Net Neutrality Conditions

The FCC has signaled that approval won't come without conditions, and net neutrality is at the top of the list. Consumer groups and tech companies have pushed hard for the FCC to require the merged AT&T to abide by net neutrality principles — meaning the company couldn't block or degrade internet traffic from competing services.

This is particularly relevant because AT&T CEO Edward Whitacre made waves last year when he suggested that companies like Google and Yahoo shouldn't get to "use these pipes for free." The implication was clear: AT&T might charge content providers for priority access to its network, creating a two-tiered internet where companies that pay get faster delivery and everyone else gets stuck in the slow lane.

If the FCC imposes net neutrality conditions on the merger, it would be a significant win for open internet advocates. But conditions attached to a merger are temporary — they typically expire after a few years. A permanent solution would require actual legislation or a broader FCC rulemaking.

The Bigger Monopoly Question

Let's step back from the specifics. The telecommunications industry has spent the last decade consolidating after the breakup of the original AT&T (Ma Bell) in 1984. SBC bought Ameritech, then Pacific Telesis, then AT&T itself — keeping the AT&T name. Now it's absorbing BellSouth. Of the seven original Baby Bells, four will now be part of a single company.

The 1984 breakup happened because the government determined that one company controlling the phone network was bad for consumers and bad for competition. Twenty-two years later, we're reassembling the pieces.

The argument in favor of consolidation is that larger companies can invest more in network upgrades and deliver better service through economies of scale. AT&T says it needs size to compete with cable companies like Comcast and Time Warner, which offer their own broadband products and have been eating into DSL market share.

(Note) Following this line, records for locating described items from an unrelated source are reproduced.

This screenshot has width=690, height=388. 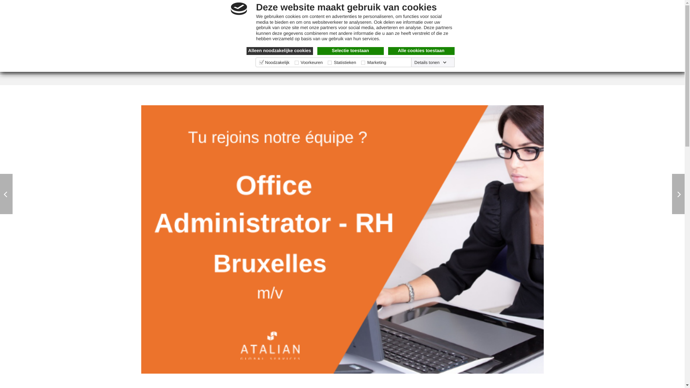 I want to click on 'ONZE DIENSTEN', so click(x=319, y=53).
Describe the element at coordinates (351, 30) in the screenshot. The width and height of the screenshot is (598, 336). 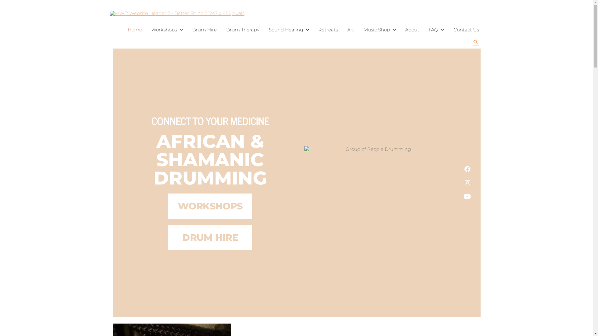
I see `'Art'` at that location.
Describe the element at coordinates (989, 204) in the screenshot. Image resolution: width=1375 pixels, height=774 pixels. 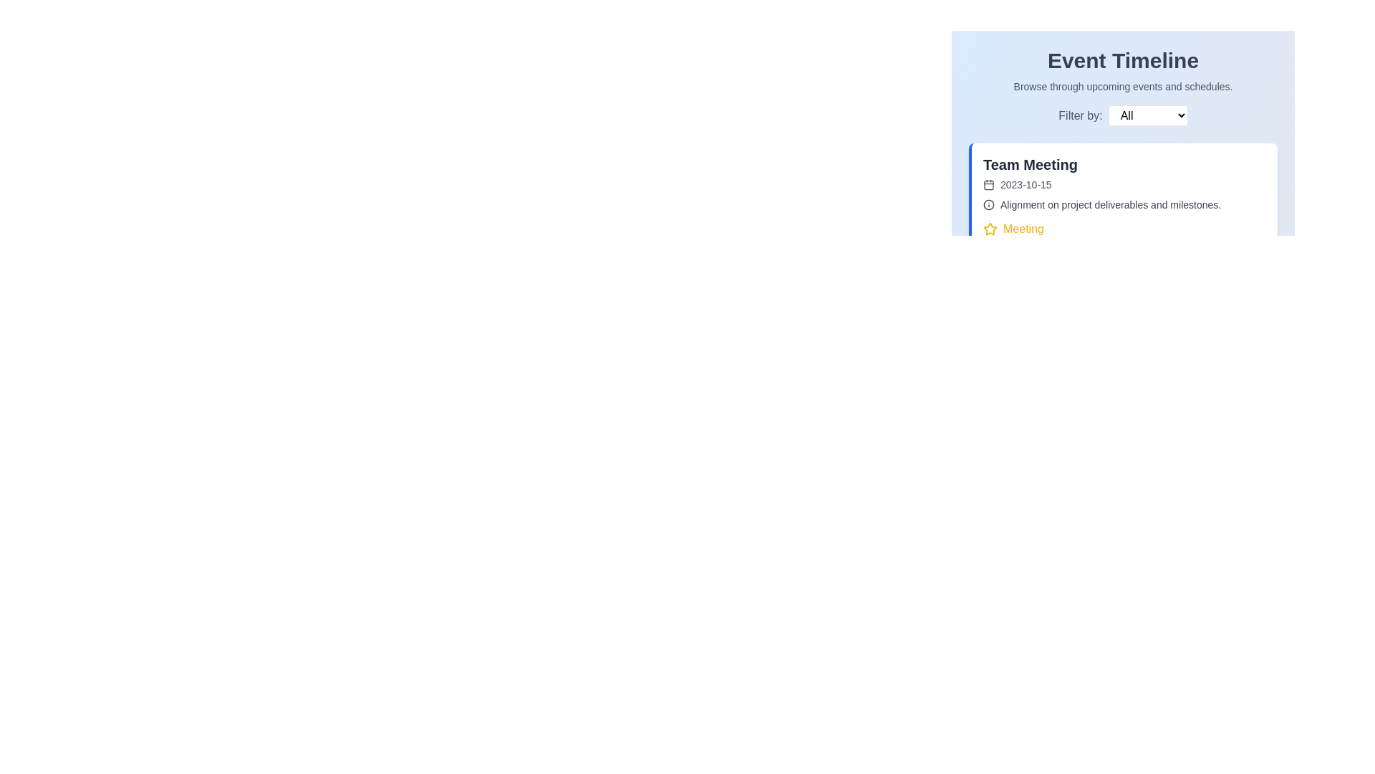
I see `the circular icon element within the SVG that is part of the meeting information card, located near the descriptive text 'Alignment on project deliverables and milestones.'` at that location.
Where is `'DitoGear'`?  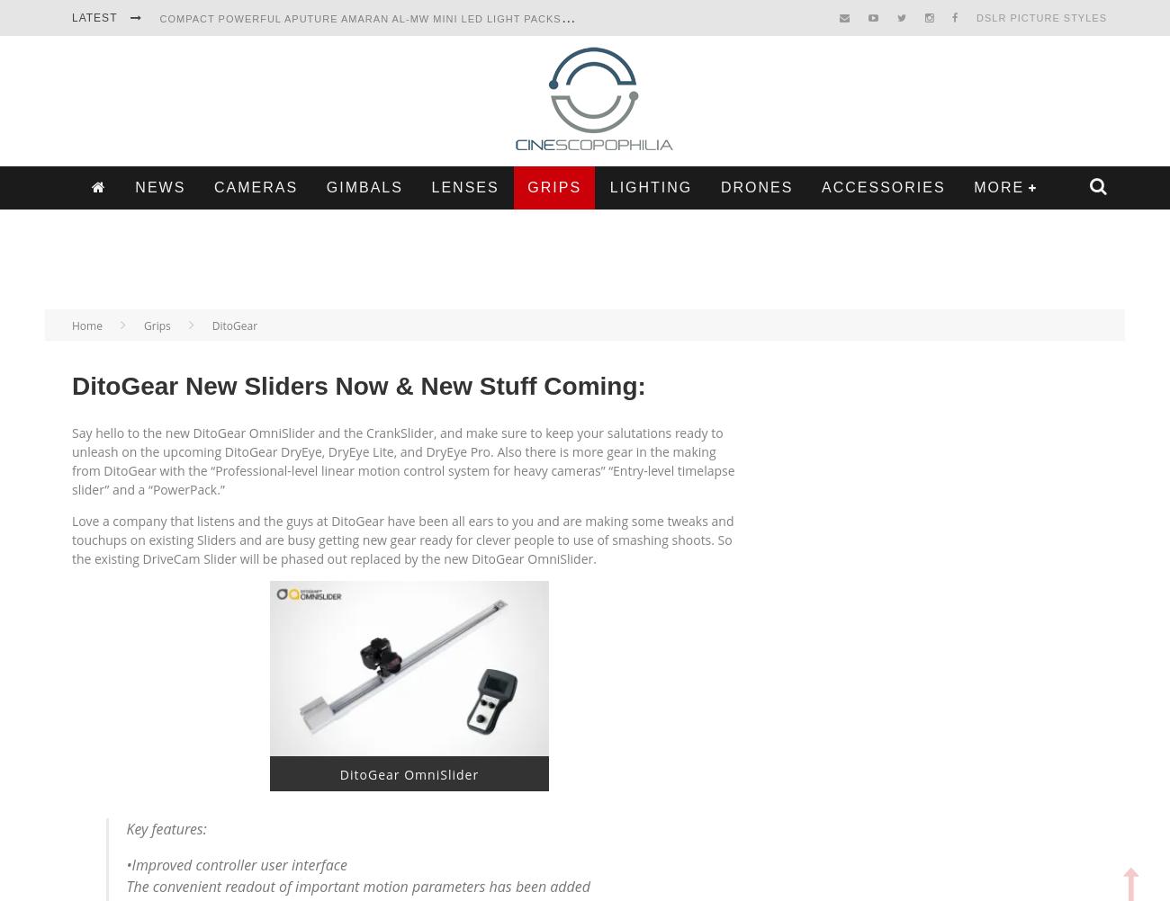 'DitoGear' is located at coordinates (233, 326).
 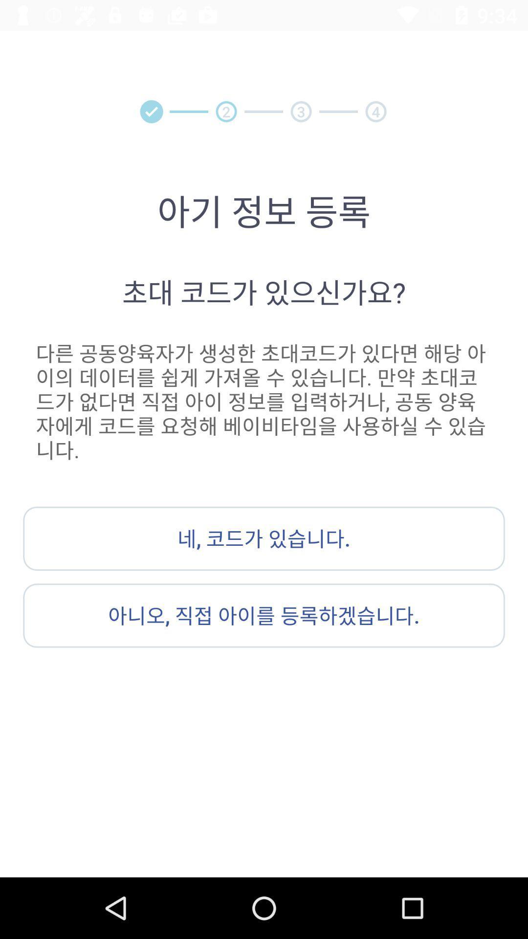 What do you see at coordinates (376, 112) in the screenshot?
I see `4 item` at bounding box center [376, 112].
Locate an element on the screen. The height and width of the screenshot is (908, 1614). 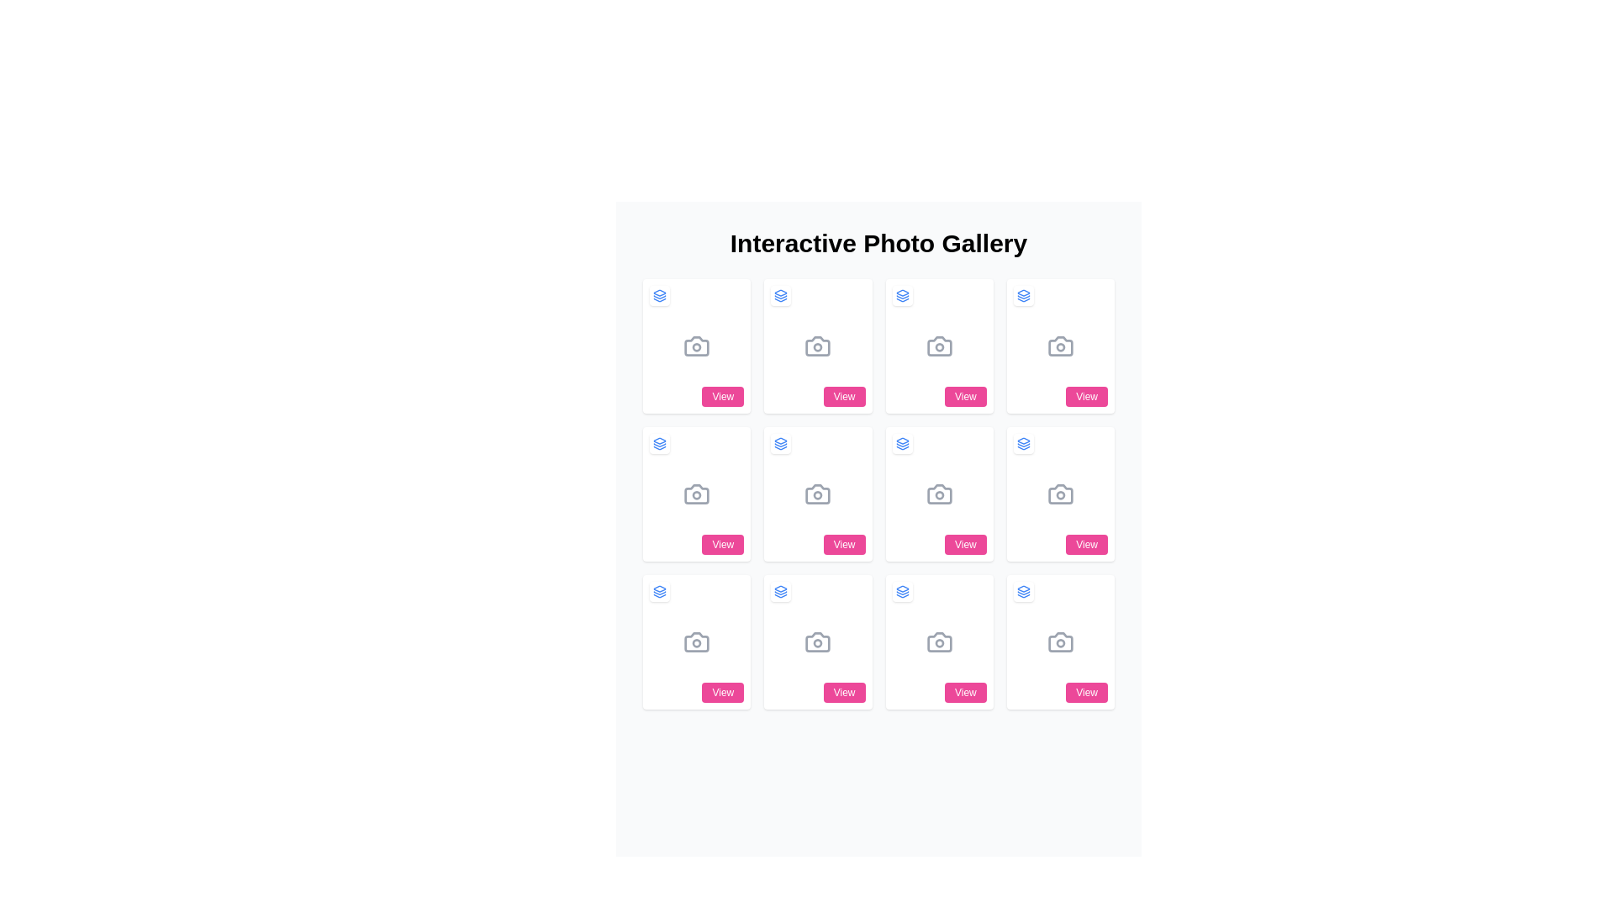
the button located in the bottom-right corner of the last card in the fourth row is located at coordinates (965, 693).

There's some truth to that. Cable broadband is faster than DSL in most markets, and DSL providers need to invest heavily to remain competitive. A larger AT&T might be better positioned to fund fiber-to-the-node upgrades and other technologies that could close the speed gap.

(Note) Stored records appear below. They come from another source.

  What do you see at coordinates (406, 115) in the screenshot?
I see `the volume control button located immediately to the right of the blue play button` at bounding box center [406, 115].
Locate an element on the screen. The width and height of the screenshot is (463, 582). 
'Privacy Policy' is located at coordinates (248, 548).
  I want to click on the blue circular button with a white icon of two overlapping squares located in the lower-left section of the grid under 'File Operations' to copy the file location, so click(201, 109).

But the history of telecom monopolies doesn't inspire confidence. When one company controls the market, prices go up and innovation slows down. That's why Ma Bell was broken up in the first place.

What to Watch

Three things to pay attention to as this deal moves through regulatory review:

Net neutrality conditions. How strong will they be, and how long will they last? Temporary conditions are better than nothing, but they don't solve the underlying problem.

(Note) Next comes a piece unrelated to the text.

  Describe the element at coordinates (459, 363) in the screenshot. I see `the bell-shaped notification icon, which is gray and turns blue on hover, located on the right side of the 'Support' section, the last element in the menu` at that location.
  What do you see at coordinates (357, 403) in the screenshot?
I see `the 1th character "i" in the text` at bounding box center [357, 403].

DSL pricing in BellSouth territory. AT&T has been aggressive with DSL pricing — its basic plan runs $14.95 per month in many markets. Will those prices extend to BellSouth customers, or will rates creep up once the merger closes and competitive pressure fades?

Wireless data bundling. Watch for AT&T to start bundling wireless data with home DSL. That could be good for consumers in the short term — lower combined prices — but it also makes it harder to switch providers, which reduces competition over time.

This merger will probably get approved. The political will to block a deal this size simply isn't there, especially from a Republican-led FCC that has generally favored deregulation. The question is what conditions get attached and whether they'll be strong enough to prevent the new AT&T from using its enormous market power to squeeze competitors and customers alike.

For the 11 million households that will depend on AT&T for their DSL connection, the stakes are real. Competition is the best regulator, and this deal means there's going to be less of it.